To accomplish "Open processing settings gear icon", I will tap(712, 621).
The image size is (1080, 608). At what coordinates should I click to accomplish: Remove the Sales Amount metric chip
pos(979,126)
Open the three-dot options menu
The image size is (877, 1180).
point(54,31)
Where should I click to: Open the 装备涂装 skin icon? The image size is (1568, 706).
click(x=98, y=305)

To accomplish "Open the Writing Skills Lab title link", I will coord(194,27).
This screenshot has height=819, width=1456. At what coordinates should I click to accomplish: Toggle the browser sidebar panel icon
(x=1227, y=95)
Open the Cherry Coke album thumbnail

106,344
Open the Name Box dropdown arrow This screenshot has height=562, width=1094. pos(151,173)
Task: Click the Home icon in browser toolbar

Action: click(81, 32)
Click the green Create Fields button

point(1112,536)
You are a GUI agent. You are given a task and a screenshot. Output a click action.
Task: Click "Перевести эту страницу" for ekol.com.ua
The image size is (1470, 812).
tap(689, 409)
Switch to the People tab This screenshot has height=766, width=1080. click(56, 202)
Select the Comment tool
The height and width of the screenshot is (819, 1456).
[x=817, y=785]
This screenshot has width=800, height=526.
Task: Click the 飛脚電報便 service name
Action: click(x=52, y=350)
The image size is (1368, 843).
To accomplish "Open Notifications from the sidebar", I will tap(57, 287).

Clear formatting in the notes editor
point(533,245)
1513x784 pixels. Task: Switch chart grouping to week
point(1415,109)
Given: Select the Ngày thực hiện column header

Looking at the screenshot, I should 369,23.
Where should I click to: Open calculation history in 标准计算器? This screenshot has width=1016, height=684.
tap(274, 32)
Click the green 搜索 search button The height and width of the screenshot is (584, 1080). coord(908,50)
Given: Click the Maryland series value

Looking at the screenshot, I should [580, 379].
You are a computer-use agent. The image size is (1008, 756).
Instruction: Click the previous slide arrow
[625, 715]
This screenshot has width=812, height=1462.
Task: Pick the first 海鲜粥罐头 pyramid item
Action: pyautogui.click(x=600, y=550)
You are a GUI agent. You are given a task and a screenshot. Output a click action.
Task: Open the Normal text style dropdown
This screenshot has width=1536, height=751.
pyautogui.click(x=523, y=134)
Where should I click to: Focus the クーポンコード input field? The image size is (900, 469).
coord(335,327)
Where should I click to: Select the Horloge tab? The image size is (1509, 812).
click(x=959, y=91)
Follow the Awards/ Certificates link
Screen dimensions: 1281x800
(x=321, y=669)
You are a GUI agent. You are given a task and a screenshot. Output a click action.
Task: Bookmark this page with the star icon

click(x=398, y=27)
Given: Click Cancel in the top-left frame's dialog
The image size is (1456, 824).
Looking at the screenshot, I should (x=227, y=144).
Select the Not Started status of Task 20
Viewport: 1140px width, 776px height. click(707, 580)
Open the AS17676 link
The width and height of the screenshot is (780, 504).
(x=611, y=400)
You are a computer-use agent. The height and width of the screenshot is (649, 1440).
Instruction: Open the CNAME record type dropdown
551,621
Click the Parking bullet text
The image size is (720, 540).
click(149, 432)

• _SET EXERCISE_
Reproduce all of the data above, substituting "screen agent" for every occurrence of "GUI agent" and leaving everything else unchanged.

• _RESPONSE_
To accomplish "Open processing settings gear icon", I will tap(712, 621).
The image size is (1080, 608). At what coordinates should I click to accomplish: Remove the Sales Amount metric chip
pos(979,126)
Open the three-dot options menu
The image size is (877, 1180).
point(54,31)
Where should I click to: Open the 装备涂装 skin icon? The image size is (1568, 706).
click(x=98, y=305)

To accomplish "Open the Writing Skills Lab title link", I will coord(194,27).
This screenshot has height=819, width=1456. At what coordinates should I click to accomplish: Toggle the browser sidebar panel icon
(x=1227, y=95)
Open the Cherry Coke album thumbnail

106,344
Open the Name Box dropdown arrow This screenshot has height=562, width=1094. pos(151,173)
Task: Click the Home icon in browser toolbar

Action: click(81, 32)
Click the green Create Fields button

point(1112,536)
You are a screen agent. You are given a task and a screenshot. Output a click action.
Task: Click "Перевести эту страницу" for ekol.com.ua
The image size is (1470, 812).
tap(689, 409)
Switch to the People tab This screenshot has height=766, width=1080. click(56, 202)
Select the Comment tool
The height and width of the screenshot is (819, 1456).
[x=817, y=785]
This screenshot has width=800, height=526.
Task: Click the 飛脚電報便 service name
Action: click(x=52, y=350)
The image size is (1368, 843).
To accomplish "Open Notifications from the sidebar", I will tap(57, 287).

Clear formatting in the notes editor
point(533,245)
1513x784 pixels. Task: Switch chart grouping to week
point(1415,109)
Given: Select the Ngày thực hiện column header

Looking at the screenshot, I should 369,23.
Where should I click to: Open calculation history in 标准计算器? This screenshot has width=1016, height=684.
tap(274, 32)
Click the green 搜索 search button The height and width of the screenshot is (584, 1080). coord(908,50)
Given: Click the Maryland series value

Looking at the screenshot, I should [580, 379].
You are a computer-use agent. The image size is (1008, 756).
Instruction: Click the previous slide arrow
[625, 715]
This screenshot has width=812, height=1462.
Task: Pick the first 海鲜粥罐头 pyramid item
Action: pyautogui.click(x=600, y=550)
You are a screen agent. You are given a task and a screenshot. Output a click action.
Task: Open the Normal text style dropdown
This screenshot has width=1536, height=751.
pyautogui.click(x=523, y=134)
Where should I click to: Focus the クーポンコード input field? The image size is (900, 469).
coord(335,327)
Where should I click to: Select the Horloge tab? The image size is (1509, 812).
click(x=959, y=91)
Follow the Awards/ Certificates link
Screen dimensions: 1281x800
(x=321, y=669)
You are a screen agent. You are given a task and a screenshot. Output a click action.
Task: Bookmark this page with the star icon

click(x=398, y=27)
Given: Click Cancel in the top-left frame's dialog
The image size is (1456, 824).
Looking at the screenshot, I should (x=227, y=144).
Select the Not Started status of Task 20
Viewport: 1140px width, 776px height. click(707, 580)
Open the AS17676 link
The width and height of the screenshot is (780, 504).
(x=611, y=400)
You are a computer-use agent. The height and width of the screenshot is (649, 1440).
Instruction: Open the CNAME record type dropdown
551,621
Click the Parking bullet text
The image size is (720, 540).
click(149, 432)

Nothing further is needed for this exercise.